Vu que le synopsis semble aborder aussi le soutien de la population et l’impact des réseaux sociaux, on se dit qu’il peut y avoir une approche plus intéressante et profonde. Le sujet est évoqué mais sans aller plus loin. C’est dommage car le film s’ancre dans notre réalité et notre époque sans jamais que ce soit plus poussé. Si on met donc de côté le viral raté, le scénario donne aussi une critique de la justice en général pas assez ferme et les injustices dans la société.
Malheureusement, là aussi il n’y a pas de réflexion plus forte et alors que la société réclame plus de justice, c’est ici zappé. Pourtant il y avait matière de jouer là-dessus car le justicier est traqué par la police et Interpol mais ne font rien à côté (tel que présentés dans le film) pour protéger les citoyens. Les messages sont donnés sans être suffisamment marquants et l’écriture des dialogues se veut trop simple.

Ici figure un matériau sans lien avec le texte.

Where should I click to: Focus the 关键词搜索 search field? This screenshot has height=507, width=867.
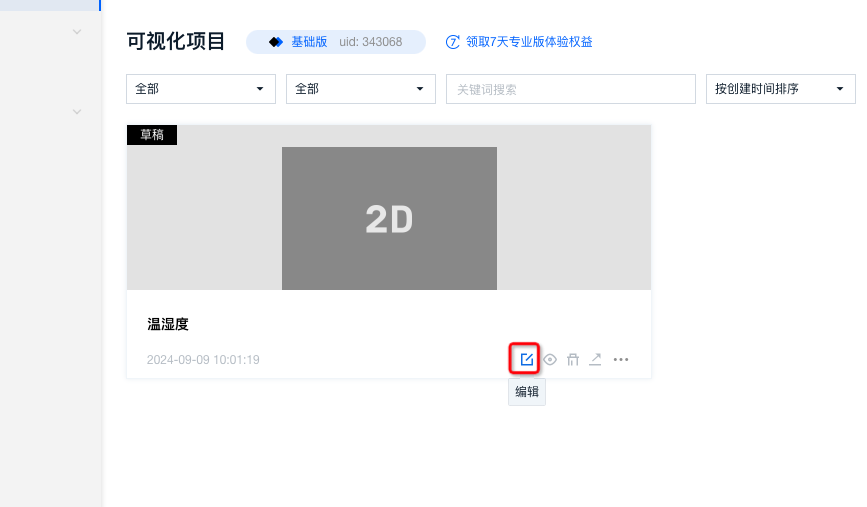pos(570,89)
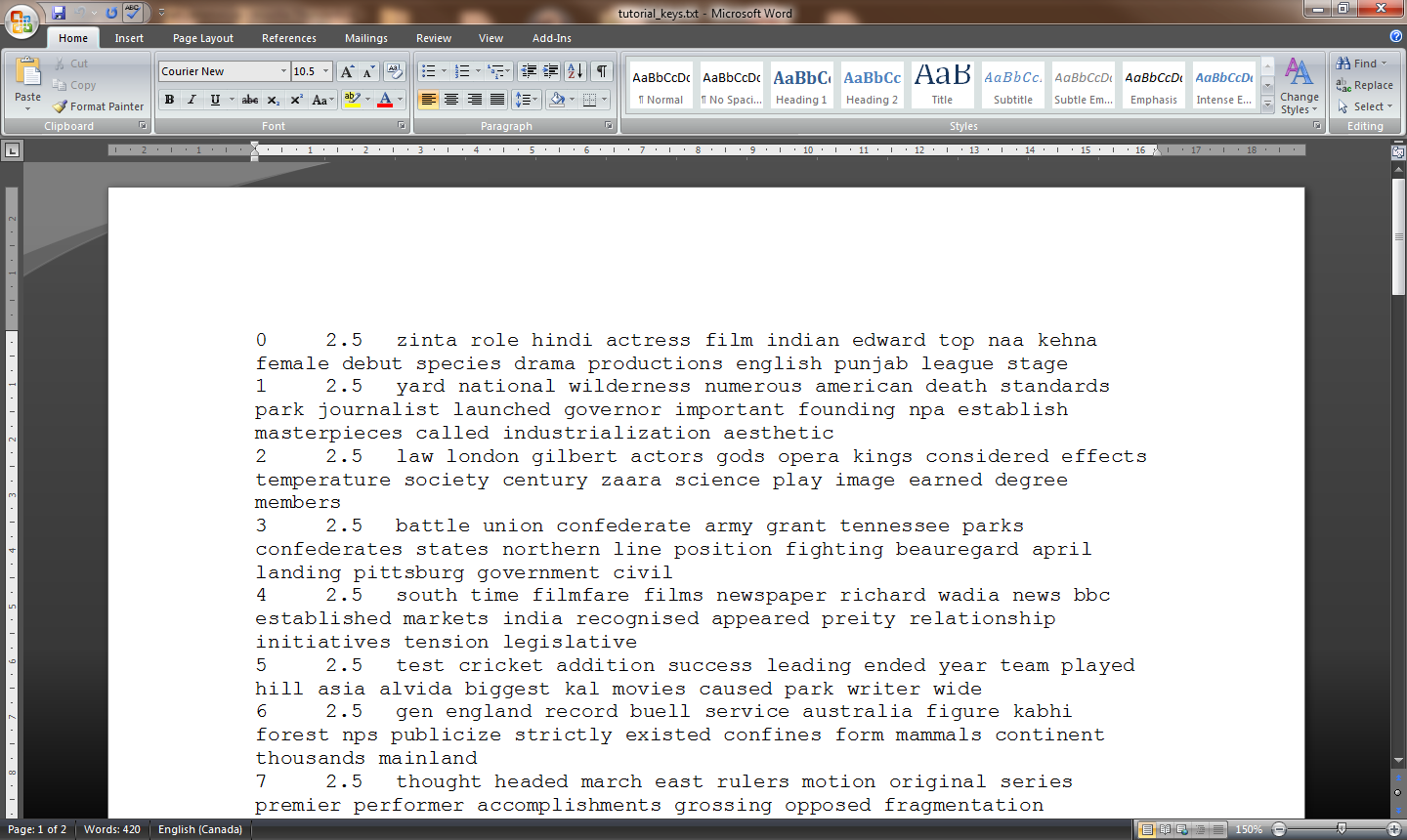Open the Mailings ribbon tab
Image resolution: width=1407 pixels, height=840 pixels.
point(365,38)
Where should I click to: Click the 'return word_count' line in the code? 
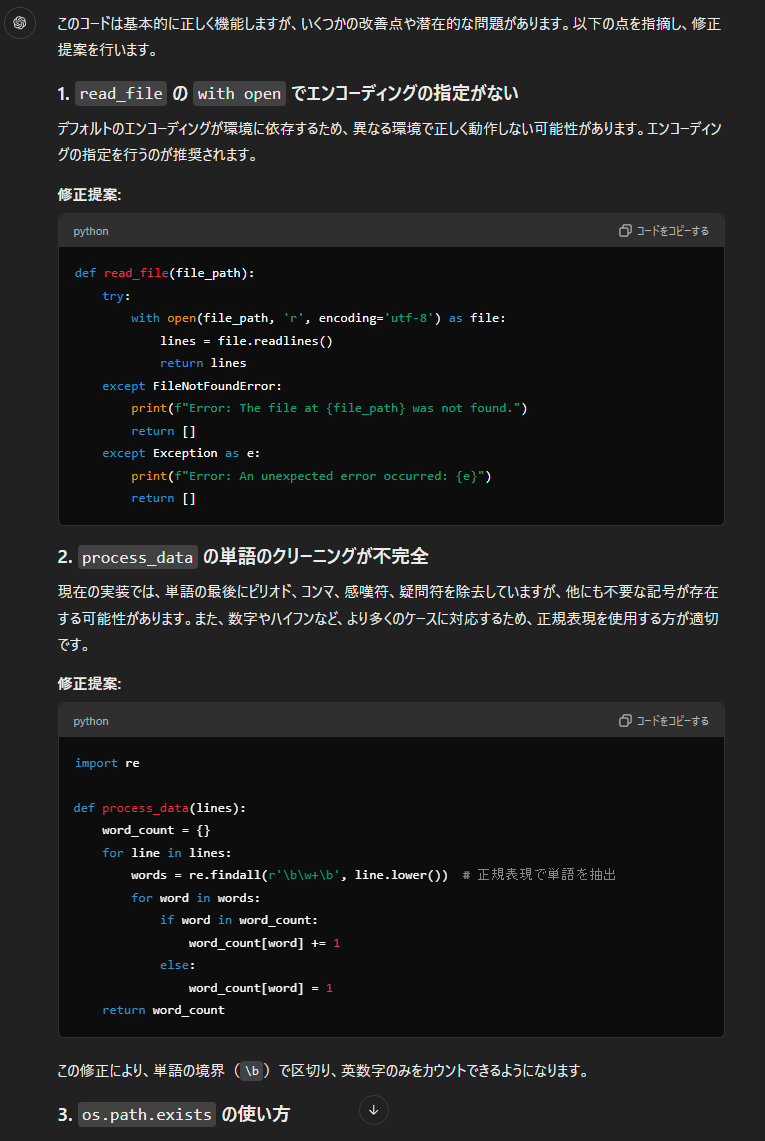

Le casting n’est pas particulièrement brillant car ils jouent tous de manière figée sans expression. Le justicier Sanders est un Batman low-cost. Il est un riche entrepreneur à succès mais aux méthodes impitoyables et à côté, il traque les injustices aussi simple que des billets de bus non achetés que des juges laxistes ou des agresseurs.
Mais le personnage n’a aucun charisme, n’a pas de personnalité, ni de passif. Il fait ce qu’il pense juste (et on reconnait que parfois il a de bonnes analyses) mais ça ne fonctionne pas. Son goût pour la violence n’arrange rien. L’agent d’Interpol qui le traque est fade, il veut juste l’arrêter mais c’est mal écrit tant ça fait le robot qui agit, sans virer à l’obsession ni au professionnalisme.
Il y a aussi une forme d’amateurisme soignée dans la réalisation. Si on ne tombe pas dans la mise en scène nanardesque ni dans la caméra qui bouge sans cesse à en être malade, tout est trop simple ou voulant faire comme les grands mais sans le réel talent (en défaut qui n’aurait pas du passer le montage, la victime qui a la gestuelle de celle qui reçoit des impacts de coups de feu avant même d’avoir été ciblée). La colorimétrie manque de naturel en étant trop froide et contrastée sans avoir un style propre.
À noter que la violence graphique présente ne sert à rien en plus d’être laide (on voit clairement le maquillage bas de gamme). Les musiques de la bande originale sont inefficaces et même à contre-emploi par rapport à l’image, ne donnant aucun caractère de tension ou d’action.
Citizen vigilante avait de bonnes idées entre les mains mais n’a pas du tout su les gérer en plus d’avoir une réalisation peu convaincante.